Titik awal homili itu, seperti dilaporkan oleh Robin Gomes dari Vatican News, adalah Khotbah di Bukit, yang Paus amati sebagai “keindahan jalan yang harus kita ambil untuk mencapai Yesus, yang bersama Dia kita bebas menjadi anak-anak terkasih dari Allah.”
Namun Paus mengakui, di sepanjang jalan itu, kebebasan menjadi anak-anak Allah bisa ditekan dan dilemahkan oleh lingkaran setan kecemasan dan persaingan. “Mengejar produktivitas dan konsumerisme menjadi kriteria tunggal untuk mengukur atau mendefinisikan siapa kita atau apakah kita pantas,” kata Paus yang memperingatkan bahwa kriteria itu perlahan-lahan membuat kita tidak peka terhadap hal-hal yang sangat penting dan mendambakan hal-hal berlebihan atau tidak kekal.
Di Jepang dengan ekonomi yang sangat maju, Paus mengamati, banyak orang terisolasi secara sosial hingga batas yang tidak mampu memahami arti hidup dan keberadaan mereka.
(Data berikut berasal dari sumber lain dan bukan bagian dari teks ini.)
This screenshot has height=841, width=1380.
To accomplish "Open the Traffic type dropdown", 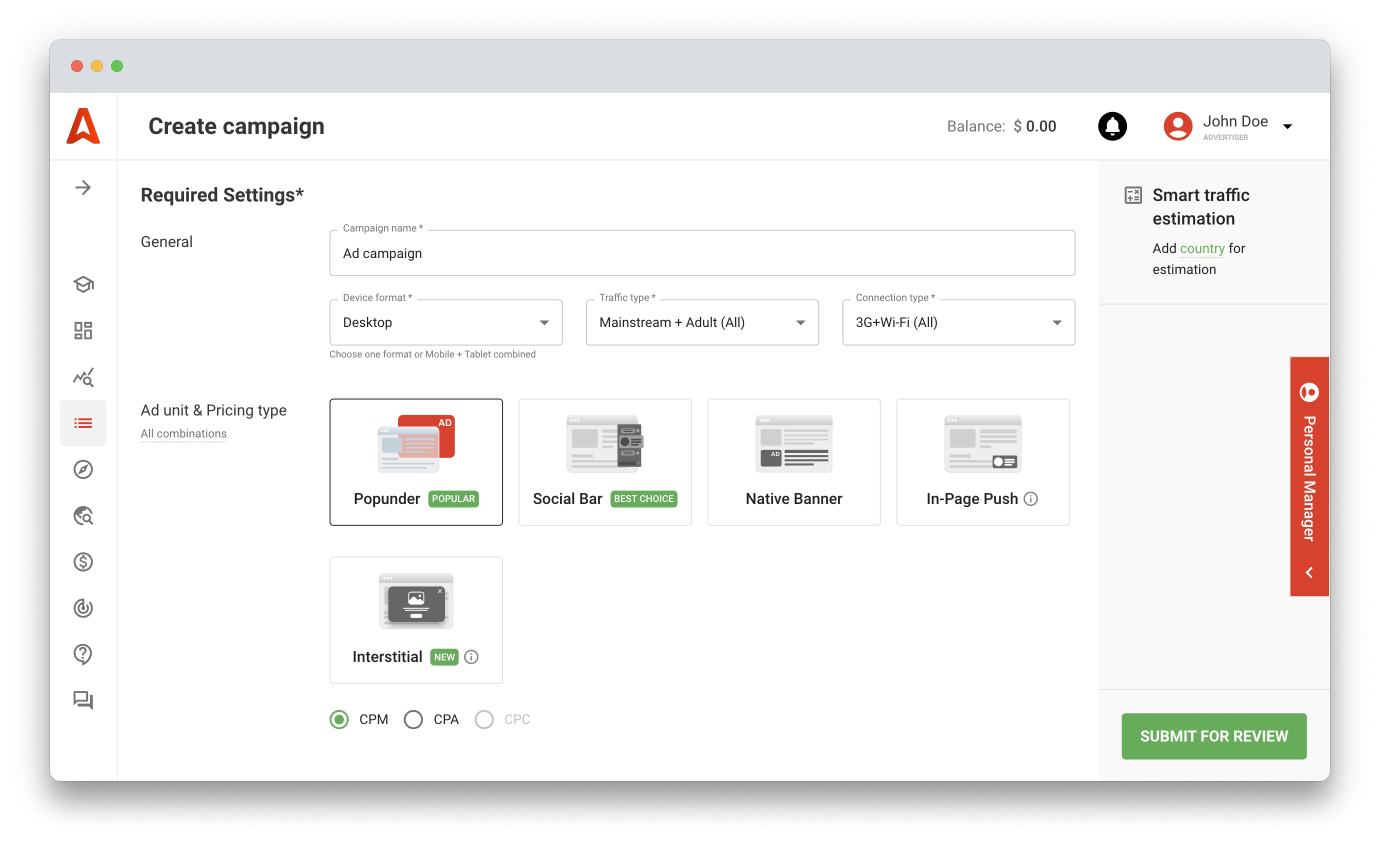I will pyautogui.click(x=701, y=323).
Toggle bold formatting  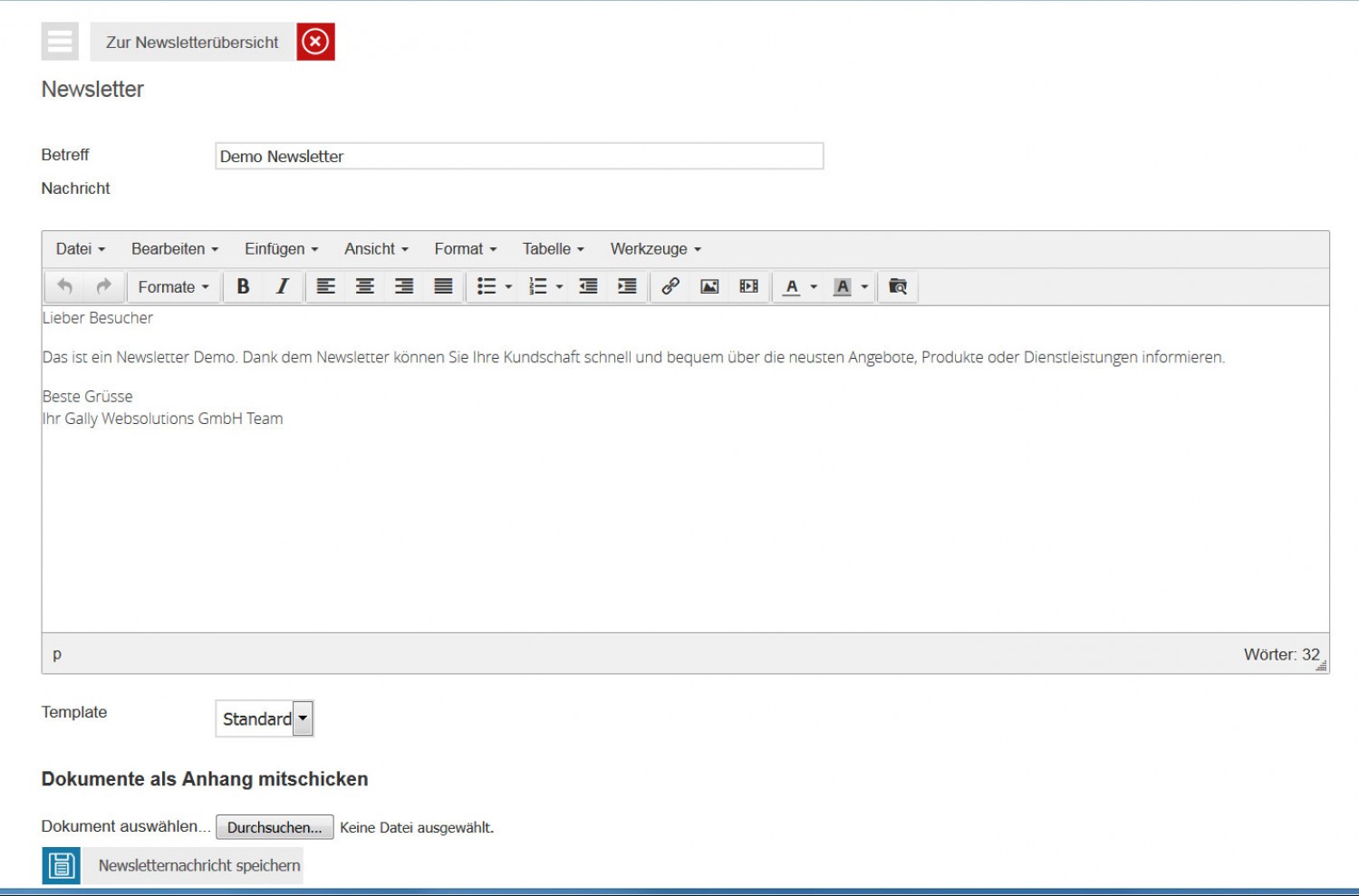tap(243, 287)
Paus menyesalkan karena rumah, sekolah, dan komunitas, yang dimaksudkan untuk menjadi tempat kita saling mendukung dan membantu, sedang terkikis oleh persaingan berlebihan demi mengejar keuntungan dan efisiensi. Akibatnya, banyak yang kehilangan kedamaian dan kemapanan mereka.
Untuk menangkalnya, Paus menyampaikan kata-kata Yesus segera setelah menyampaikan Khotbah di Bukit, “Jangan khawatir tentang hidupmu … tentang hari esok.” Kata-kata itu, kata Paus, bukanlah dorongan untuk mengabaikan apa yang terjadi di sekitar kita atau untuk tidak bertanggung jawab akan tugas dan tanggung jawab kita sehari-hari. Sebaliknya, itulah ajakan untuk menentukan prioritas dengan benar, menurut cara-Nya, “Carilah dahulu kerajaan Allah dan kebenaran-Nya, dan semua hal ini akan menjadi milikmu juga.”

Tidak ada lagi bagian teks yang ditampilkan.